I would still keep trying, but if anyone can suggest a way to get faster I'm
"John R" wrote:
> "ChrisNott" <(E-Mail Removed)> wrote in message
> news:(E-Mail Removed)...
> > The only option it seems left to me is find out where the pool of
> > questions
> > are and practice those until I am fast enough to take the test.
> That is a horrible option Chris. If you do that, not only will you be
> cheating the test, you'll be cheating yourself, and potentially putting your
> current and future certs in jeopardy. You don't want to pass like that.
> You want to know that you can handle any situation, and that you earned what
> you got. Granted, the design tests are intimidating, but believe me, they
> are passable. I am confident that you will find a way.
> John R
I tried that way too........It gave me more time, but I think I missed more
of the important stuff than doing it the other way round.....
"Mostly Gizzards" wrote:
> > If anyone has some suggestions how I can get fast enough for this exam,
> > I'd
> > love to hear it.
> > "Montreal MCT" wrote:
> I found that reading the questions before reading the supporting materials
> helped me immensely. That might just be me, though.
Sorry to bother you guys im new in montreal and wondering where i can do MCSE
exams and decent price as well .
I plan to take this 297 exam soon.
And I am just wondering about the "reading the questions first" technique;
Does the test allow you to read ALL the questions related to the current
scenario, eg. move forwards and backwards through the questions.
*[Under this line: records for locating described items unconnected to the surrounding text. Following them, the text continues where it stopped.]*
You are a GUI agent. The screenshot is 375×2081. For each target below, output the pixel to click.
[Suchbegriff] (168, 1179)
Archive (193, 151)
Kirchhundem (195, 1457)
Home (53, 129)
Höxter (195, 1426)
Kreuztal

My concern is that, I select "next" to the last question* and the test
starts the next scenario, without me having answered any of the questions
from the previous scenario.
Hope this question makes sense.
*ps. Are you able to tell if you are on the last question in a
> Took my 298 today. Passed, although I didn't like the way it worked.
> You get 34 questions, but they are broken up between several scenarios.
> So you may get 8 questions, then 5, then 9, then 4, then 8. Each section has
> a time limit, and once you finish each section, you can't go back.
> There are no specific topics that I can advise you study, since they cover
> everything with the scenarios.
> And the reason I didn't like it? I would prefer 34 questions, covering the
> range of topics, using a single scenario. You could use one simulation to
> play out the whole exam. It would be more of a real world test.